◆ **Trecho fornecido**
- - -

1964 E A DITADURA MILITAR - balanceamento historiográfico segundo Carlos Fico.
Pretendo neste verbete mostrar, através
do texto de Carlos Fico “Versões e controvérsias sobre a ditadura militar”, os
diferentes rumos que a escrita da historia seguiu após 1964, junto do golpe
militar. Sintetizar e saber de tal balanço historiográfico nos ajuda a
compreender o porquê cada fase da historiografia segue determinado rumo. No texto,
Fico vai expor e discutir as principais correntes historiográficas sobre o
golpe de 1964.
A primeira corrente
surgida sobre a escrita historiográfica do golpe foi logo após a saída do
general Castelo Branco
do poder, onde afirmavam que a repressão, a agressão dos direitos civis e
humanos foram quebrados pela corrente “linha dura” dos militares. Nesta
analise, a figura do ex-presidente acaba sendo isentada da culpa pelas mortes e
torturas aos caçados pelo estado. Construindo a imagem de Castelo Branco como
“moderado” e “legalista”. Tal imagem também foi beneficiada pelos biógrafos. No
decorrer do texto, fico contrapõe a imagem construída de que o começo do golpe
estava baseado numa “operação limpeza” e de que os episódios de 1968 foram um
golpe dentro do golpe. Segundo o autor, a institucionalização do AI5 em 1968,
foi sim um “episódio de amadurecimento de
um processo que se iniciara muito antes e não uma decorrência dos episódios de
1968”.[1] Visto
que tal concepção isentava Castelo Branco dos atos institucionais e da
excessiva repressão.
Fico sinaliza para um
crescente aumento nas pesquisas sobre o tema após os anos 80. Segundo o autor,
a abordagem propriamente histórica da ditadura é bem recente. (essa primeira
corrente como ele havia falado, acaba manipulando a imagem dos militares e em
especial de Castelo Branco, que foi o primeiro presidente a assumir depois do
decreto da tomada de poder civil dos militares.
Assim como Badaró, Fico separa a produção
historiográfica por período. A primeira fase foi, segundo Fico, uma espécie de
‘politologia’ –
ciência que estuda a política -
inspirado pelos estados unidos; vertente por onde muitos tentaram
explicar as crises militares de países como Brasil. Essa vasta produção
historiográfica, mesmo não animando muito os historiadores, tiveram uma
contribuição significativa para o entendimento do golpe. A segunda
vertente/fase se relaciona com os estudos sobre a memória – estudos memorialísticos- que
cresceu a partir do governo de Geisel, constituindo um primeiro conjunto de
versões sobre a ditadura, revelando seus mitos ou estereótipos.

- - -

◆ **O que fazer**
a: Cite, sem nenhuma alteração, a passagem do texto sobre a historiografia da ditadura militar que vai de "1964 E A DITADURA" até "golpe de 1964.".
b: Por favor, reproduza fielmente, nas entradas, o trecho que vai da linha que contém "May 2026 (52, 990)" até a linha que contém "En savoir plus… [button] (159, 2216)", incluindo as duas, e nada além disso.
O texto e as entradas não têm relação entre si.

- - -

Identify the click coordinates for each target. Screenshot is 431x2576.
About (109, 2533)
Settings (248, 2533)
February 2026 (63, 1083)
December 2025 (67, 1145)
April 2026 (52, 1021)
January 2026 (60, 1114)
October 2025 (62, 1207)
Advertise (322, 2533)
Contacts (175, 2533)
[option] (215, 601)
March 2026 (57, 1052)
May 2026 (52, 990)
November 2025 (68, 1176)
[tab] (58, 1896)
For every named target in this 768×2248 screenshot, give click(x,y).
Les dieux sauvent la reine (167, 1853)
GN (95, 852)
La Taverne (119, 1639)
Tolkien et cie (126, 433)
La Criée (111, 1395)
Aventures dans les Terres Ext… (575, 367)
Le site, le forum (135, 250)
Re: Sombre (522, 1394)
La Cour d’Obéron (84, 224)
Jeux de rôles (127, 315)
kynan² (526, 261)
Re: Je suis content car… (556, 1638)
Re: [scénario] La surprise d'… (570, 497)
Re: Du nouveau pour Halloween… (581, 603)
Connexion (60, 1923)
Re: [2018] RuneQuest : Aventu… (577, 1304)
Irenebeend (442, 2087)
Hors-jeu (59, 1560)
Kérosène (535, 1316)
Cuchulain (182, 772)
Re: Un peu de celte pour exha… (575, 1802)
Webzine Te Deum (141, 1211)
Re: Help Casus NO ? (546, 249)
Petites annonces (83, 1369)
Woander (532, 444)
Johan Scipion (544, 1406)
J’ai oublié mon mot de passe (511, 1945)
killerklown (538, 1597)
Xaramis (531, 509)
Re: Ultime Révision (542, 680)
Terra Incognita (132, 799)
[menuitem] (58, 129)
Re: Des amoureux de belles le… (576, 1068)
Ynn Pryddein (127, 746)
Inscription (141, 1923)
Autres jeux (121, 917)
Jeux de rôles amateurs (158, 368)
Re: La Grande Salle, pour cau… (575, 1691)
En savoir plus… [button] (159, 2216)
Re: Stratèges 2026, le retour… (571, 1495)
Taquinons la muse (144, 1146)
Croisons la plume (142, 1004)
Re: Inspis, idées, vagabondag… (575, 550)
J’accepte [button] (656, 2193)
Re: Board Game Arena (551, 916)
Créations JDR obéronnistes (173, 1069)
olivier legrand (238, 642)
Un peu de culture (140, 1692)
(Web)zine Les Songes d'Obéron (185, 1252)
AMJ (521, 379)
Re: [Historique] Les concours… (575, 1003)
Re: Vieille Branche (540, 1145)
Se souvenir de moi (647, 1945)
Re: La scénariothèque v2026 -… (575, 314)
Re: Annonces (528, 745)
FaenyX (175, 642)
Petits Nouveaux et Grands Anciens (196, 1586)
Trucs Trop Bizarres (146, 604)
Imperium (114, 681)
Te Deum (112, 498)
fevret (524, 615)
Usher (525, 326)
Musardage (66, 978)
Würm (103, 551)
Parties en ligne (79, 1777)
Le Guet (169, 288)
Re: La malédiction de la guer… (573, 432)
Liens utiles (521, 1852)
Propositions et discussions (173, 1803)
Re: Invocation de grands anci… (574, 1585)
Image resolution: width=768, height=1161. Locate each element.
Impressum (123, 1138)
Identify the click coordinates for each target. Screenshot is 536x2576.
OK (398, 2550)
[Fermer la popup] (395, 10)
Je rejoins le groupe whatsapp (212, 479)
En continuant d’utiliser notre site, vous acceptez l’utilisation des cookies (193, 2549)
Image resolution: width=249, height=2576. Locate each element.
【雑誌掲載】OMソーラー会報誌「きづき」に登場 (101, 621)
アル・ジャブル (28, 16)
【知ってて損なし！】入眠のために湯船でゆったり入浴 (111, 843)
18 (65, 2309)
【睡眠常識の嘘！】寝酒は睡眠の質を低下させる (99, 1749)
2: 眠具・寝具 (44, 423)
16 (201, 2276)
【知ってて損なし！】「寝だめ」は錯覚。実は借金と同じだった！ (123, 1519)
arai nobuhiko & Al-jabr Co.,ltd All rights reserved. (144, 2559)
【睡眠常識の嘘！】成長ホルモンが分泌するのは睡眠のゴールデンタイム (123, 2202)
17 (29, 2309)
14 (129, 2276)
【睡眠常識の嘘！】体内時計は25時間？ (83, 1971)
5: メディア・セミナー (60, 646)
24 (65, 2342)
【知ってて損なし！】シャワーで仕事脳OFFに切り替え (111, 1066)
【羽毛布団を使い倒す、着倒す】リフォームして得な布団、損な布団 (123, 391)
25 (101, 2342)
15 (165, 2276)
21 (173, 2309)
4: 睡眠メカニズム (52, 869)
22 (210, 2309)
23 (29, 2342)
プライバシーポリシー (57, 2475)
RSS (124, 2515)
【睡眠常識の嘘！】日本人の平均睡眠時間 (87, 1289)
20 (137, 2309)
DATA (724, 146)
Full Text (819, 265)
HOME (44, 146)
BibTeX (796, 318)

- - -

◆ **As respostas**
a:
1964 E A DITADURA MILITAR - balanceamento historiográfico segundo Carlos Fico.
Pretendo neste verbete mostrar, através
do texto de Carlos Fico “Versões e controvérsias sobre a ditadura militar”, os
diferentes rumos que a escrita da historia seguiu após 1964, junto do golpe
militar. Sintetizar e saber de tal balanço historiográfico nos ajuda a
compreender o porquê cada fase da historiografia segue determinado rumo. No texto,
Fico vai expor e discutir as principais correntes historiográficas sobre o
golpe de 1964.

b:
May 2026 (52, 990)
November 2025 (68, 1176)
[tab] (58, 1896)
For every named target in this 768×2248 screenshot, give click(x,y).
Les dieux sauvent la reine (167, 1853)
GN (95, 852)
La Taverne (119, 1639)
Tolkien et cie (126, 433)
La Criée (111, 1395)
Aventures dans les Terres Ext… (575, 367)
Le site, le forum (135, 250)
Re: Sombre (522, 1394)
La Cour d’Obéron (84, 224)
Jeux de rôles (127, 315)
kynan² (526, 261)
Re: Je suis content car… (556, 1638)
Re: [scénario] La surprise d'… (570, 497)
Re: Du nouveau pour Halloween… (581, 603)
Connexion (60, 1923)
Re: [2018] RuneQuest : Aventu… (577, 1304)
Irenebeend (442, 2087)
Hors-jeu (59, 1560)
Kérosène (535, 1316)
Cuchulain (182, 772)
Re: Un peu de celte pour exha… (575, 1802)
Webzine Te Deum (141, 1211)
Re: Help Casus NO ? (546, 249)
Petites annonces (83, 1369)
Woander (532, 444)
Johan Scipion (544, 1406)
J’ai oublié mon mot de passe (511, 1945)
killerklown (538, 1597)
Xaramis (531, 509)
Re: Ultime Révision (542, 680)
Terra Incognita (132, 799)
[menuitem] (58, 129)
Re: Des amoureux de belles le… (576, 1068)
Ynn Pryddein (127, 746)
Inscription (141, 1923)
Autres jeux (121, 917)
Jeux de rôles amateurs (158, 368)
Re: La Grande Salle, pour cau… (575, 1691)
En savoir plus… [button] (159, 2216)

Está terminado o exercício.